*Podany tekst:*
--------------------
Covidowy donos na salon fryzjerski. Sanepid przeprowadził „zdalną” kontrolę

donos/Obrazek ilustracyjny/Fot. Pixabay/fryzjerskich/Polacy
Obrazek ilustracyjny/Fot. Pixabay
REKLAMA

„W tym miejscu rozwija się koronawirus” – taki anonimowy donos na jeden z warszawskich salonów urody trafił na policję. Donosiciel twierdził, że pracownicy nie używali środków ochrony.

Sanepid zareagował natychmiast, jednak zamiast osobistej kontroli wysłał pismo do właścicielki salonu. Zobowiązał ją w nim do przesłania dokumentacji fotograficznej. Zdjęcia miały potwierdzić, że pracownicy noszą maseczki i rękawiczki.

O sprawie poinformowała Wirtualna Polska. – Ktoś złośliwie doniósł na nasz salon – mówiła w rozmowie z portalem właścicielka.
--------------------
*Podane wiersze:*
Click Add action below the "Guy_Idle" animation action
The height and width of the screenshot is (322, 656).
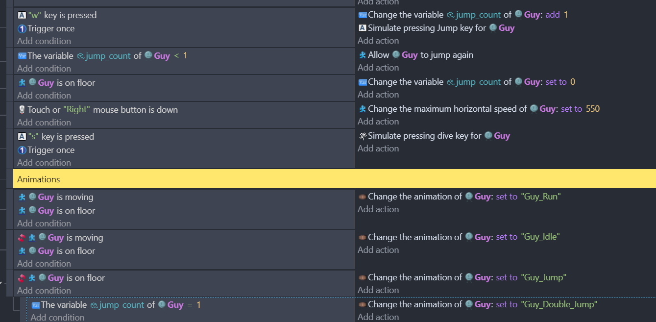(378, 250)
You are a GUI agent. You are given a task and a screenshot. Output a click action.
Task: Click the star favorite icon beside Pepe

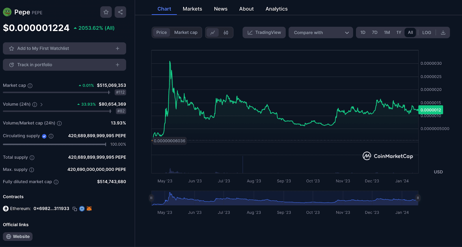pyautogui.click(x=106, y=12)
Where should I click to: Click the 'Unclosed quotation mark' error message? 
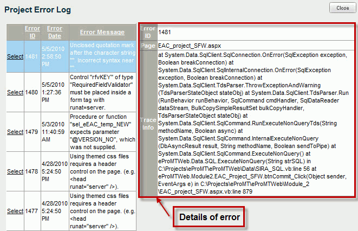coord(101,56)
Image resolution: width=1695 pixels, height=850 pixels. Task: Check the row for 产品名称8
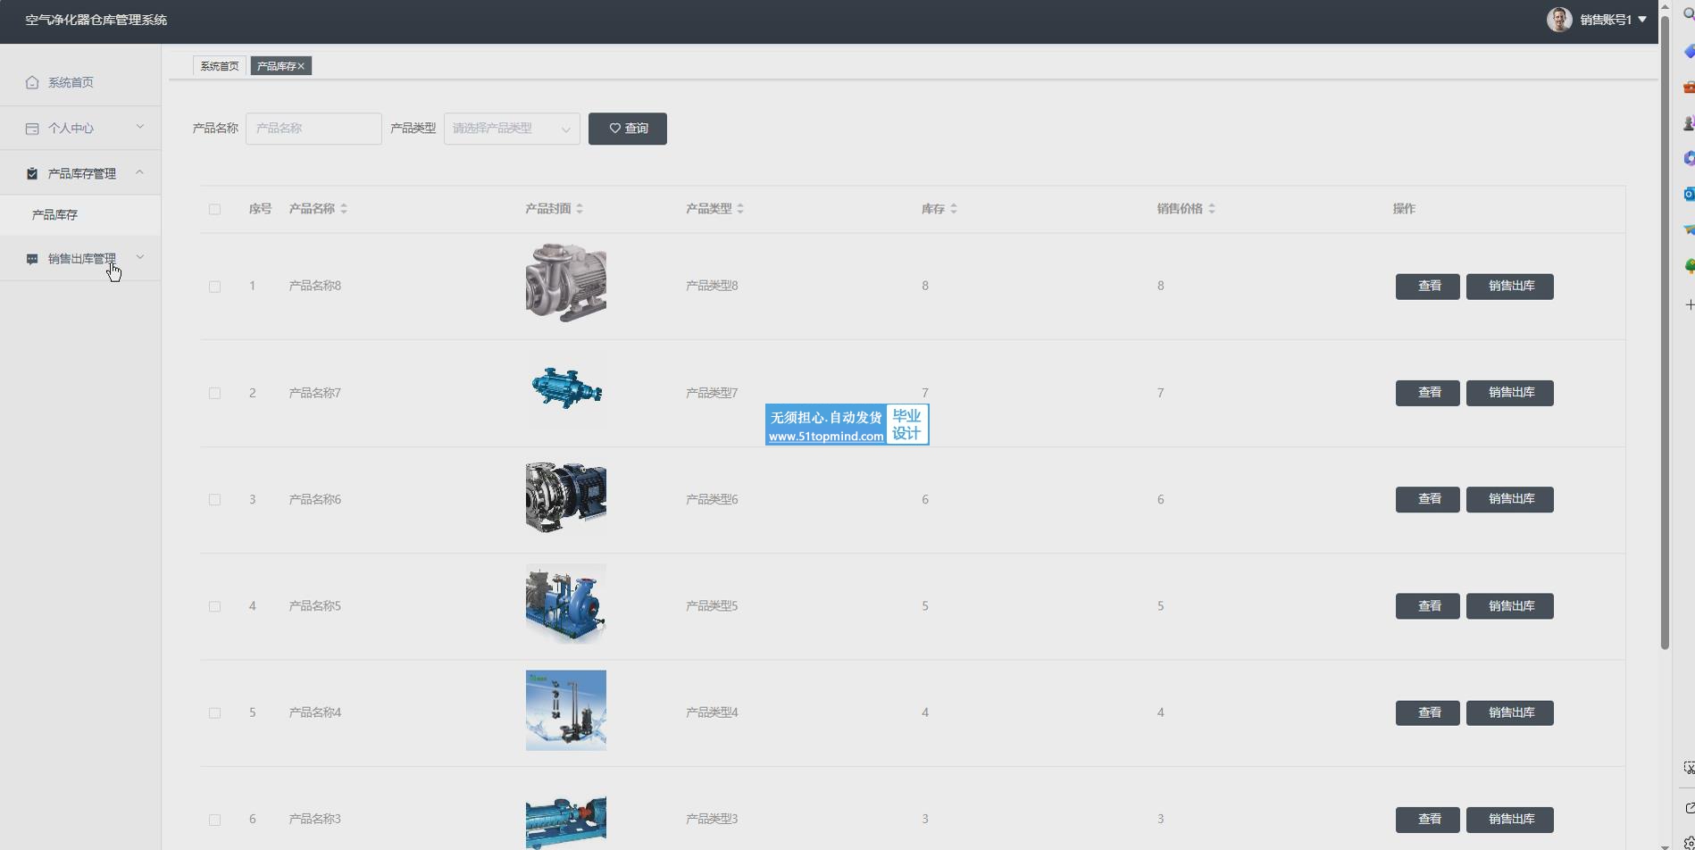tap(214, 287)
--------------------
Czego według tekstu o donosie na warszawski salon sanepid zażądał w piśmie do właścicielki?

*Wynik zadania:* Przesłania dokumentacji fotograficznej, która miała potwierdzić, że pracownicy noszą maseczki i rękawiczki.